Santos boss is racing against time to build a gas giant
Kevin Gallagher is in a race against time.
A veteran of Australia’s oil and gas industry, the Scotsman has earned acclaim for transforming Santos into the country’s second-largest fossil fuel producer in under a decade. But now Gallagher needs to speed up an ambitious growth strategy that would cement the firm as an international contender ranking alongside Woodside Energy Group and Eni — all while managing impatient investors and circling suitors.
If he falters, the $17-billion company’s lagging share price leaves it vulnerable as one of the most sought-after targets in the sector.
With a A$6 million ($4 million) “golden handcuff” agreement set to expire at the end of next year, with no obvious successor and new potential bidders already in the frame, shareholders are beginning to wonder whether the Santos boss can pull it off.
“Investors saw Gallagher as one of the best CEOs in Australia over the first five years of his tenure,” said Saul Kavonic, an energy analyst at Sydney-based MST Marquee. “But his reputation has been tarnished over the second half, as Santos delivered multiple downgrades. He was unable to deliver on all the promises he sold to the market, and the value of the acquisitions he made started to look more questionable.”
Gallagher’s plan to transform Santos hinges on boosting production volume by more than 50% by the end of the decade, which gives the company one of the strongest growth pipelines in Asia Pacific, according to Neil Beveridge, a senior analyst at Sanford C. Bernstein & Co. The expansion bets heavily on the region’s continued appetite for gas as it edges away from oil and coal.
But that promise has yet to translate into a revaluation, with Santos consistently under-performing peers. The stock is up about 8% in the three years through end-June — compared to 27% for Woodside and 83% for Exxon. Its legacy assets in Australia fail to impress investors looking for growth, its dividend and buyback yield has lagged, while slow progress on key new projects, including in Papua New Guinea, continues to weigh.
The result is that Santos has already had to rebuff multiple takeover attempts, including from Australian rival Woodside. More suitors have since emerged, most recently Abu Dhabi National Oil Co and Saudi Aramco, according to people with knowledge of the matter.
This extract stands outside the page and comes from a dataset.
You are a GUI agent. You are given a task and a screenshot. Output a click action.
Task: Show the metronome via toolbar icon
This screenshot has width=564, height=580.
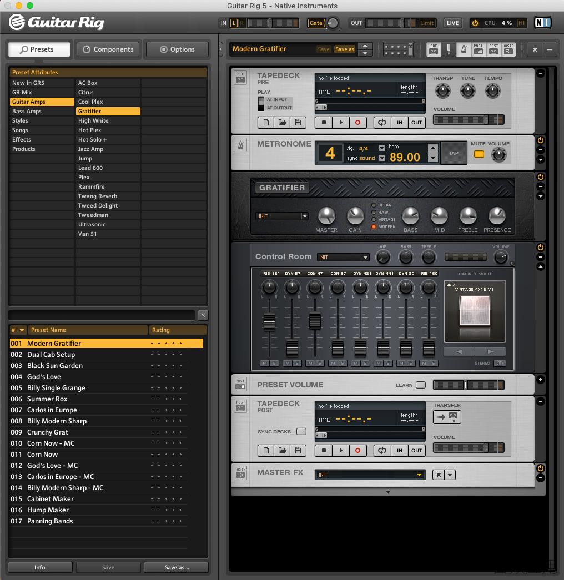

“We’re very frustrated by our share price,” Gallagher told investors in November, recognizing that the company is becoming an attractive quarry for predatory rivals.
For now, Gallagher is holding firm, analysts and industry executives say.
“Santos does not need this transaction,” he said in an internal video for staff from December, referring to talks with Woodside, which later broke down. “We have a very strong base business and that’s why there is interest in us.”
Santos did not reply to a request for comment.
A drilling engineer who first came to Australia to work with Woodside after a stint in the North Sea, Gallagher took over as chief executive officer of Santos in 2016 after leading Clough Ltd., an engineering firm. He arrived at a company in the doldrums, struggling to cope with a drop in oil prices, faltering shares and project delays.
Gallagher slashed drilling costs and boosted profitability from the company’s aging gas assets. This allowed the oil and gas producer to better weather the ebb and flow of the energy markets, delivering more consistent profits that won the trust of investors.
He set his sights on expansion through acquisitions — first with producer Quadrant Energy in 2018, and later acquiring Papua-focused Oil Search in 2021.
So when Gallagher was being considered for the top job at Woodside that year, the Santos board of directors agreed to a bonus deal to tie him in until the end of 2025. But that deadline is now close — and growth has faced hurdles.
One priority project for Santos is Barossa, which has been criticized for being among the dirtiest gas projects in the world. Gallagher has had to tackle challenging approvals, regulators and third-party litigation, which threatens to delay the project from its 2025 start. Without Barossa, Santos can’t resume production at its Darwin LNG plant, which shut last year after an older gas field ran dry.
Meanwhile, another — an expansion to an existing LNG export plant — has struggled to move forward. The Papua facility was upended by government negotiations, and then the pandemic. TotalEnergies SE, which will operate the facility, delayed the final investment decision to 2025, and analysts are predicting that this could be further pushed off — or scrapped altogether.
An activist investor, UK-based Snowcap Research, last year criticized the company’s aggressive upstream spending plan. It demanded instead stronger capital discipline and better returns. Other shareholders have urged the company to split its coveted LNG assets from oil operations in Alaska and its domestic gas business in Australia to cash in on higher valuations.
“We’d like to see a more robust capital return commitment from the company,” Snowcap co-founder Henry Kinnersley said by email, adding that after meeting Gallagher, the outfit was encouraged on discipline, but saw more to do.
Gallagher does not have to leave the company when his bonus deal expires next year, and could well remain. With no clear successor in place, a decision to move on would certainly leave Santos exposed. Staying would raise the stakes on delivery.
“It may well be that Kevin wants to see the plan through,” said Bernstein’s Beveridge. “We’re still very much in the middle of this plan. The execution is absolutely key.”